DFQF access to China


Syful Islam | March 16, 2019 00:00:00


With China granting all Bangladeshi products duty-free and quota-free (DFQF) access shortly, freight carriers are all geared up to tap business, officials said.

The shippers are readying themselves for more vessel deployments on the potential Chittagong-China route.

Tobacco and maize aside, all the major Bangladeshi products like apparel, leather, jute and jute goods, pharmaceuticals and frozen fish will be on the list.

A trade official in Dhaka made the disclosures.

Bangladesh is going to get the free access facility under a Chinese zero-tariff treatment scheme for least developed countries (LDCs).

A deal has to be done with China so that Bangladeshi exportables can enjoy the zero-duty benefit under 97 per cent Chinese tariff lines.

"Due to DFQF facility, bilateral trade will grow substantially. More vessels will be needed," said a senior official of Hyundai Merchant Marine, one of the largest container carriers.

Hyundai has several vessels that run between Chittagong-China and Korea, he told the FE.

"We've sought permission for three more vessels to ply the route," the official said.

"Bangladesh-China trade is growing every year. Cargo is also available. The Chittagong port can approve more vessels for the route without hesitation," he viewed.

A representative of another container carrier operator in Chittagong said the port is now free of congestion for collecting necessary equipment like key gantry cranes in recent months.

Vessels only need 48 hours to unload imported goods and load export items. No vessel has to wait at outer anchorage nowadays unlike a waiting time months ago.

The rep said scope is there to allow more vessels to ply from Chittagong port to other destinations.

Contacted over telephone, Chittagong Port Authority (CPA) chairman Zulfiqur Aziz said some 104 vessels are given permission to ply from the port.

Eighty vessels regularly carry goods to and from the country's premier seaport, he told the FE.

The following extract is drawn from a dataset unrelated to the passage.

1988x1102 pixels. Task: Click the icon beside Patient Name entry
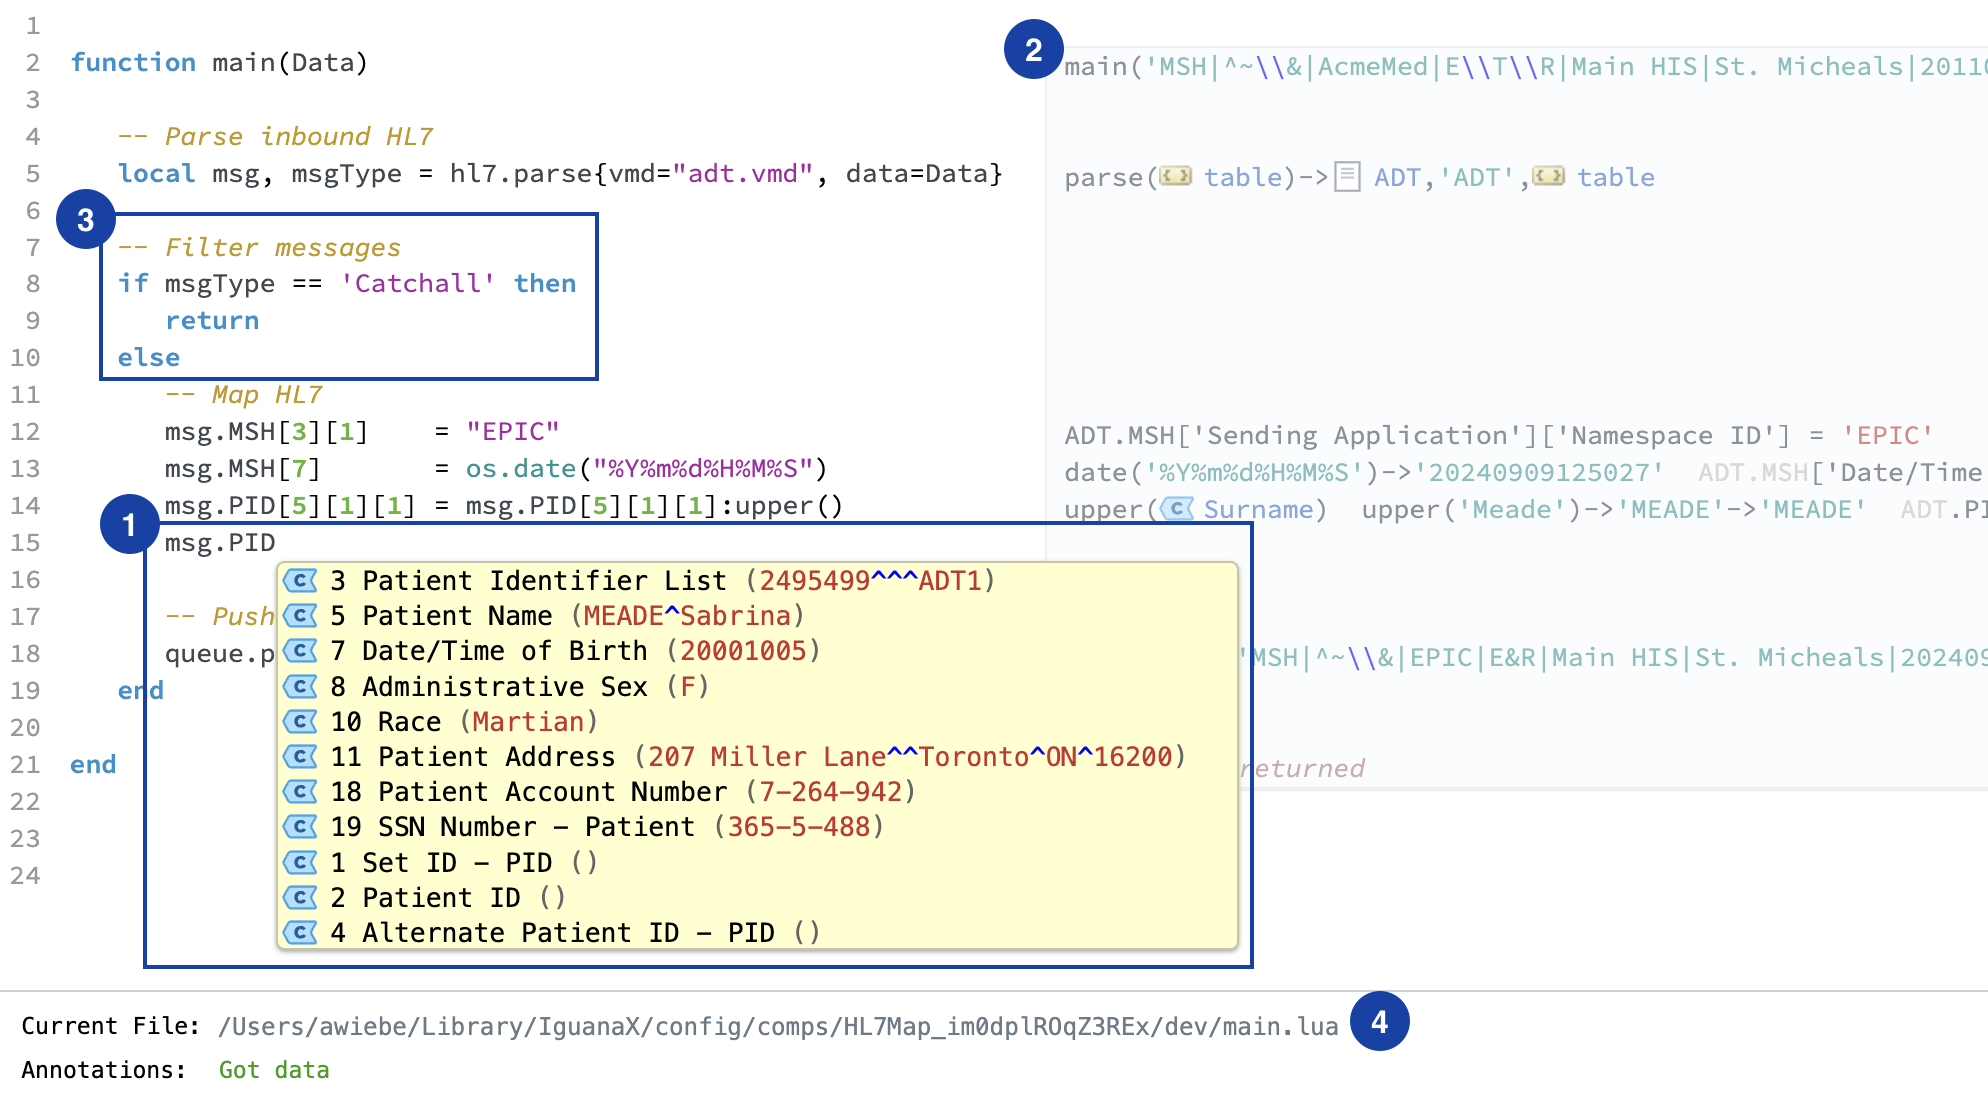pyautogui.click(x=300, y=616)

Mr Aziz acknowledged that a good number of vessels, who applied for permission to ply connecting Chittagong port, are awaiting permission.

A committee will recommend how many of the transporters could be permitted to ply, he said.

The CPA chief, however, thinks that the number of permitted vessels is good enough to carry goods to and from Chittagong port.

"I have no information that goods wait at port for a lack of vessels," Mr Aziz mentioned.

The Sino-Bangla trade is over $11 billion.

Bangladesh's imports from China stood at $10.19 billion in fiscal year 2016-17 and exports to the world's second largest economy at $949.41 million.